START DOCUMENT PASSAGE

An additional concern in XRT patients is the long-term patency of IMA grafts. In a 2008 study of 25 patients with previous chest XRT undergoing postoperative angiography, 32% of IMAs had ≥70% stenosis at 2.2-year follow-up.12 Despite this, late survival was superior in patients with an IMA graft to LAD when compared with patients with venous conduits only. These findings suggest that if the IMA is viable, it should be used for LAD grafting, a finding that has been well demonstrated in the non-XRT population.
Limitations
This research has several important limitations; primary among them is the exclusion of patients who were treated with radiation outside of our institution. We sought to include only patients in whom cardiac involvement within the radiation field could be confirmed, and therefore, patients who received XRT therapy elsewhere were excluded. This resulted in higher quality of data but a smaller sample size. An additional limitation is the heterogeneity in the amount and type of radiation delivered to individual patients. Before the late 1980s, radiation doses of 35–41 Gy were administered to patients with Hodgkin’s disease. Modern regimens now employ 20–30 Gy delivered to smaller volumes.25 Unfortunately, doses of 45–50 Gy are still employed in locally advanced breast cancer, although often through beams passing tangentially through the distal ventricles.26 These differences in XRT exposure by type of cancer and year of treatment may confound our results as the incidence and severity of radiation heart disease is proportionate to dose exposure.10
Additionally, we were unable to differentiate cardiac and non-cardiac mortality. For surgical patients, mortality data are obtained from institutional medical records and using publicly available death certificates that do not record the cause of death. The cause of death was available in the medical record for only a small minority of patients who died at a Mayo Clinic Hospital and therefore was not reported. Clearly, for patients with XRT-associated heart disease, we are most interested in long-term cardiac prognosis. That being said, all-cause mortality is inclusive of cardiac mortality and would be prone to over-represent mortality in the XRT-treated cohort due to the high prevalence of secondary cancers. However, despite this potential confounder, no difference in all-cause mortality was observed.

END DOCUMENT PASSAGE

EXERCISE BRIEF
Please state the radiation dose range given to patients with Hodgkin's disease before the late 1980s, according to the passage on radiation and heart surgery.

START PROVIDED RECORDS

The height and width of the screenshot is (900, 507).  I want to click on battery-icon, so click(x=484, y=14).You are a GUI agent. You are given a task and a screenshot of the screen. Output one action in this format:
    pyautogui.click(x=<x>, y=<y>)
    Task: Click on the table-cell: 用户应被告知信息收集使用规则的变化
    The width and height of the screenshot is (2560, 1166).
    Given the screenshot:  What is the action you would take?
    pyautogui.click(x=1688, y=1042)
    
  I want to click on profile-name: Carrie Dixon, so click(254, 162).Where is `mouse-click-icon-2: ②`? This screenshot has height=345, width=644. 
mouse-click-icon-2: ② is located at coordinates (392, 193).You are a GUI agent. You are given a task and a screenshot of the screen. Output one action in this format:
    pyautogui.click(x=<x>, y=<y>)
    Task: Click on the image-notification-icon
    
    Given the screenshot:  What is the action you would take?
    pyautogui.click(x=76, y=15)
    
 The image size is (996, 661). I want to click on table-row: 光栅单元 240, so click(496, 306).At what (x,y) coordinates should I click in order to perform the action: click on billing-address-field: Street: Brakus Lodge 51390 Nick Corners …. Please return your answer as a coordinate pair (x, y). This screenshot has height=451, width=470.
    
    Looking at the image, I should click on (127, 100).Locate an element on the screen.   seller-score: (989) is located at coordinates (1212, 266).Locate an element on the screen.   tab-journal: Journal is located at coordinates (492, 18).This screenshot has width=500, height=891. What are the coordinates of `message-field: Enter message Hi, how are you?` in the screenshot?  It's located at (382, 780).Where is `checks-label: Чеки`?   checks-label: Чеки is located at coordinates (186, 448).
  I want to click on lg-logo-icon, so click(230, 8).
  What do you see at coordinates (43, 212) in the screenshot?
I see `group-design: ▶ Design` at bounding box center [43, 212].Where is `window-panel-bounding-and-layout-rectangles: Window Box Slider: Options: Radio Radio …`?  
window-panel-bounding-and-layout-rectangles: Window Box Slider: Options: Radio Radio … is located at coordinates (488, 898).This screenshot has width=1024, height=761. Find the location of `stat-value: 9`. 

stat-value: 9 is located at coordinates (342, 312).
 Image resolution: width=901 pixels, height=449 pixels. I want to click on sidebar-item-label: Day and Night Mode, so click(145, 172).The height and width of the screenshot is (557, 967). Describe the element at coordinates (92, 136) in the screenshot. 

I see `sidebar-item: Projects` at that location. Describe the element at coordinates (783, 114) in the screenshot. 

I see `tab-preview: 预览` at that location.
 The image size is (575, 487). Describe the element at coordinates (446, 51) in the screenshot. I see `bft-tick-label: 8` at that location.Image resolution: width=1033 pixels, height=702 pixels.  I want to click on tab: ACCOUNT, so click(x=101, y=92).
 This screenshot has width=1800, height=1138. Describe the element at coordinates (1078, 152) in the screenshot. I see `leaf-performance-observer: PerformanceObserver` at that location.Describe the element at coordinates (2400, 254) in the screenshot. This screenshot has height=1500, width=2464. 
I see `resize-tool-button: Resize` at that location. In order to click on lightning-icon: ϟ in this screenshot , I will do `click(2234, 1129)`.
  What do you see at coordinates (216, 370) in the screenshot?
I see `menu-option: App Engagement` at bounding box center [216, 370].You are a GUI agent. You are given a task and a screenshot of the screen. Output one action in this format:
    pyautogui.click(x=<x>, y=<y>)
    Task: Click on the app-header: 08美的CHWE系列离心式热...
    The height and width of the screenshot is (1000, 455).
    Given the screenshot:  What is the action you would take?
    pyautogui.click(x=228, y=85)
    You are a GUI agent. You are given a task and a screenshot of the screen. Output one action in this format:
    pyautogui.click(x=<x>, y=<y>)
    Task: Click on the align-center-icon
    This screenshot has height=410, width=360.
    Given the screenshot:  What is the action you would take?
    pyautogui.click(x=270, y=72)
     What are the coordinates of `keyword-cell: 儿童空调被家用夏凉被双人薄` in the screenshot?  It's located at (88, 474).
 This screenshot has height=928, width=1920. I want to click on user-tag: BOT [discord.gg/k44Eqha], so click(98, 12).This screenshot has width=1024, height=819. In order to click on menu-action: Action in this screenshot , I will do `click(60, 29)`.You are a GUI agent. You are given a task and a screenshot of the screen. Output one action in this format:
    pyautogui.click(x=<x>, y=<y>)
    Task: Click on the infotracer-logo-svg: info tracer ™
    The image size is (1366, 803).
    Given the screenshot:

END PROVIDED RECORDS

EXERCISE SOLUTION
35–41 Gy